Her baby will show the most rooting in sleep, so they nap together. I referred her to the UNICEF/UK website with a lovely safe bed sharing pamphlet.

I noticed her baby start rooting after s2s while the mother was reclining and the baby was lying alongside her mother. This is another good sign that the basic nervous system reactions are present.

We spoke of her desire to protect her baby, and of how she could understand the reason for the surgery. But her baby couldn’t. All her baby knows is that there was intolerable pain and mamma wasn’t there. She spoke admiringly of the surgeons, “that do one of these (surgeries) a day” that still apologized to her baby for causing pain. She was very impressed with the level of caring she experienced at the children’s hospital.

“Maybe” she’s been overcompensating for the horrible scary time by being a perfect mother every single second. Interesting that at first she admitted to this, then went on to deny it. That’s fine. She’s spoken the words, the thoughts and feelings will follow. She welcomed a suggestion to wear her baby and start catching up on housework, instead of spending all day trying to make the baby happy.
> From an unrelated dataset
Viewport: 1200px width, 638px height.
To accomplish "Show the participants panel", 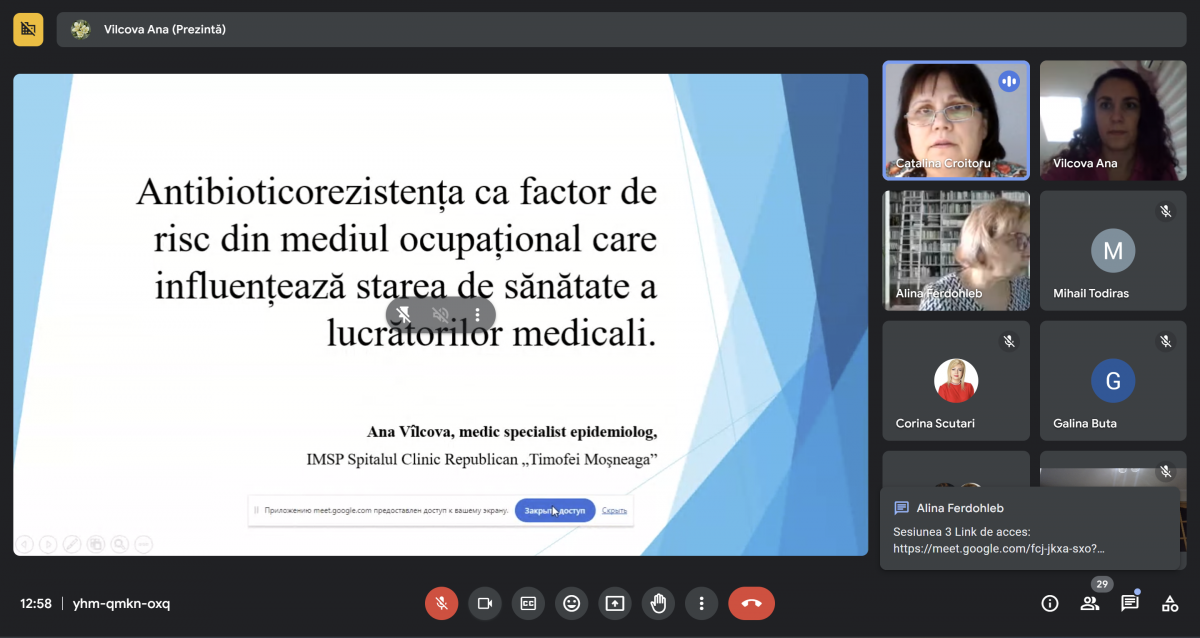I will tap(1089, 603).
She feared her baby lying on the incision, by now a scar. She was taught and encouraged to use the craniosacral touch, melting her palm into her baby’s skin and connecting with the different tissues (skin, muscle and bone) below the skin to evaluate her baby’s healing. We spoke of a ritual to make with rubbing some of her milk into the scar, and thanking it for holding her baby together.

She was praised for her dedication and intelligence, her ability to stay home, for a helpful partner, and for loving her baby so much. It’s amazing that she is still seeking the breastfeeding relationship, still making milk and still wanting to do more.

Three hours went by the blink of an eye!